# [What to work on]
• a. In the text below on study abroad agencies in China, duplicate the passage between "Speaking during a" and "are steadily rising.", inclusive.
• b. According to the text below on study abroad agencies in China, what percentage of the agencies reached said they had sent no students in 2020?

# [Page text]
In the five cities it reviewed – Shenyang, Qingdao, Nanjing, Chengdu and Hangzhou – only 18% of agencies are active and offering study abroad related business.
“We don’t know if they will resume when situation gets better”
“The rest are closed now, yet we don’t know if they will resume when situation gets better, bigger chance they have already changed to different industry,” according to BONARD China branch manager, Grace Zhu.
“Due to the impact of Covid, nearly half of the agencies were struggling sending students abroad last year.”
Of the 53 agencies analysts were able to reach, 26% were able to secure between 10-20 students, while a few managed to send over 30 students. Some 43% said they had not sent any students in 2020.
The research identified differences across the five cities.
“Among all the agencies that we have reached, Qingdao has only 10% operating as normal,” Zhu noted.
“In Nanjing, there are around 35% still active, which is the highest among all the cities we have researched.”
Active agencies are higher in Chengdu because of a developing tourism industry and globalisation in the city, she suggested.
The survey also found no significant preference changes in terms of type of program and destination.
It also found that agencies have not yet felt an impact of the “Double relief” policy on international education sector, but expect positive long-term benefits. The policy seeks to limit the amount of homework and after-school classes on students in compulsory education. Agencies suggested that programs such as summer camps might see an increase in demand as a result.
Speaking during a BONARD panel, spokesman and senior consultant at BOSSA Jon Santangelo said the student market is gradually rebound from last year.
“Although the recovery is not evenly balanced, overall higher ed enrolment both undergrad and postgrad is of course not back to pre-Covid 2019 levels, but they are steadily rising.
“For boarding schools and secondary ed, demand is still lagging. The main reason in particular is that families are not comfortable sending their child abroad because of the pandemic. Some parents enrolled their child into a private bilingual school in China last year and they just decided to let them finish out there,” he said.
The “vast majority” of the BOSSA membership – between a third and a half based in Beijing – are still in business and “even reporting increases in numbers of clients this year”, Santangelo stated.
“Comparing now to 2020, the recovery and growth is quite strong but not strong enough,” Anna Guo, associate director of Sales – Greater China and South Korea at ApplyBoard, said.
“Taking Canada as an example, there are around 30,000 study permits issued to Chinese students in 2019. This number significantly dropped to less than 9,000 in 2020. But when we look at this year, the first six months, the number increased to more than 18,000 which is two times compared to 2020 and 60% of 2019 before Covid.
“For me, I believe the market is in recovery mode and long-term growth will remain very promising.”
Shirley Xu, VP, Channel Development, Global, Shorelight Education, agreed that visa access and border opening improved, leading to “strong recovery”.
“It is not as fast as we expected”
However 2021 enrolment volume is “actually quite flat” compared to 2020, she continued.
“There is a lot of rolling over volume from 2019, and we all know that overseas study is a very long time – almost one or two years – preparation for the students.”
For Shorelight’s US partners the recovery is “definitely stable and steady”.
“Only in August, our new application volumes doubled compared to last year. It is not as fast as we expected, we did expect it to go back to 2019, but it wasn’t realistic. However, the trend is coming back.
“Unfortunately some agencies are not going to survive the pandemic, but… some of the key partners in the market… for example some of the local programs, we are actually working even closer with during the pandemic to find opportunities.”

# [Supplied entries]
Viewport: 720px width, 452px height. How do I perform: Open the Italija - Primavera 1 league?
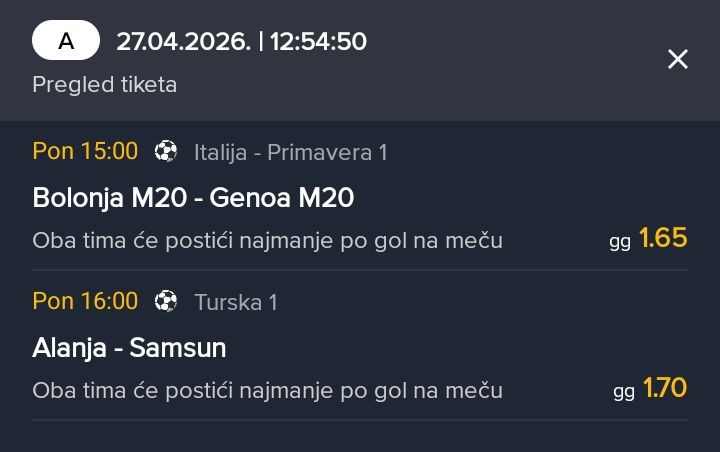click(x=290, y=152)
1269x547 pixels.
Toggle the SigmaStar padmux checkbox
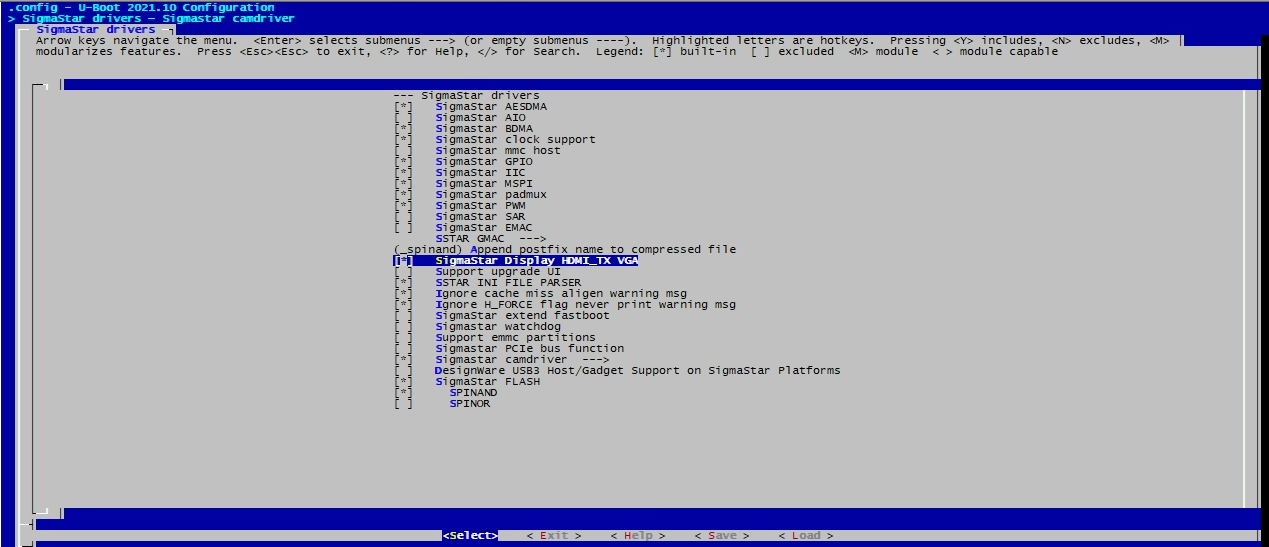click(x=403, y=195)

# [Outputs by task]
• a.
Speaking during a BONARD panel, spokesman and senior consultant at BOSSA Jon Santangelo said the student market is gradually rebound from last year.
“Although the recovery is not evenly balanced, overall higher ed enrolment both undergrad and postgrad is of course not back to pre-Covid 2019 levels, but they are steadily rising.

• b. 43%